Exercise: Look for the word "computer" in the material below, then report each line where it occurs.

Data section:
-=-=-=-=-

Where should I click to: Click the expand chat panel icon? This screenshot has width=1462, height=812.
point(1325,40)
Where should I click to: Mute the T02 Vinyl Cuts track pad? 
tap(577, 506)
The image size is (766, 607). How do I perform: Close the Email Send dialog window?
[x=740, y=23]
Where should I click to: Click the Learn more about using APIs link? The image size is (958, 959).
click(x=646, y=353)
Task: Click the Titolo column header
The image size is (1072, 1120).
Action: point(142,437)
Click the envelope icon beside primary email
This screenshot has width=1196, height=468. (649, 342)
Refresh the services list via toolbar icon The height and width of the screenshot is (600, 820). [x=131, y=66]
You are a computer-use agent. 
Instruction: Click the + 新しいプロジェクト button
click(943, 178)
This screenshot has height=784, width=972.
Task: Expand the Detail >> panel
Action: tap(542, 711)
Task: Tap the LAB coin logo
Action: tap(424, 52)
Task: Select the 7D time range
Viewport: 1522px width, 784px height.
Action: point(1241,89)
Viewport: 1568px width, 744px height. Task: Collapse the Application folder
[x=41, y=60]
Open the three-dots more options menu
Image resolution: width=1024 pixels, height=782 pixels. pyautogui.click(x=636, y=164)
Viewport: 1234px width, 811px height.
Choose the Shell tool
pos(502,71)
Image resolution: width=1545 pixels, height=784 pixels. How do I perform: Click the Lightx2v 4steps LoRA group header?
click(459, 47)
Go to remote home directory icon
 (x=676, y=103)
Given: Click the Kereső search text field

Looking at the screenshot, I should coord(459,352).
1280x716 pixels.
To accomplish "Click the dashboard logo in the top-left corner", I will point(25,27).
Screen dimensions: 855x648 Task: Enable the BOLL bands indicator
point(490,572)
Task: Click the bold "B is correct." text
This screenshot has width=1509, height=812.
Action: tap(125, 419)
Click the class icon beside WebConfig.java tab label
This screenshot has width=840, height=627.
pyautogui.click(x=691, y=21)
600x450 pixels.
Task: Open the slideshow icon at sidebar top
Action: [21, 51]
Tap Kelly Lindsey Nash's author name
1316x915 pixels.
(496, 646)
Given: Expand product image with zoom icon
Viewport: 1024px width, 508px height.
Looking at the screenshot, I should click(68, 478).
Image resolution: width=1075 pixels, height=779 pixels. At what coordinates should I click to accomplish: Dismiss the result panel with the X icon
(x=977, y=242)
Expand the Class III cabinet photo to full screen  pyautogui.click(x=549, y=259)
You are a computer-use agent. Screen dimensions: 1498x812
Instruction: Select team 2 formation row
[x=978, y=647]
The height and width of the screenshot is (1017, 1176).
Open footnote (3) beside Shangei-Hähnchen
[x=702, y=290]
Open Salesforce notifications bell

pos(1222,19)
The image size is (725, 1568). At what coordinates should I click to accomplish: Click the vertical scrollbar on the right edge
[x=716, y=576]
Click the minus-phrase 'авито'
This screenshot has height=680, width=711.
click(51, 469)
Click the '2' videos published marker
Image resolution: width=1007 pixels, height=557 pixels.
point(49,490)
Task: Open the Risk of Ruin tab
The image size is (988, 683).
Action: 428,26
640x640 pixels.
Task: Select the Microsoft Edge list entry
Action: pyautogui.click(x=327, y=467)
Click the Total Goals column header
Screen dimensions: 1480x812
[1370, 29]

-=-=-=-=-

Exercise solution:
You are a computer-use agent. 
You are a computer-use agent. Screen dimensions: 1498x812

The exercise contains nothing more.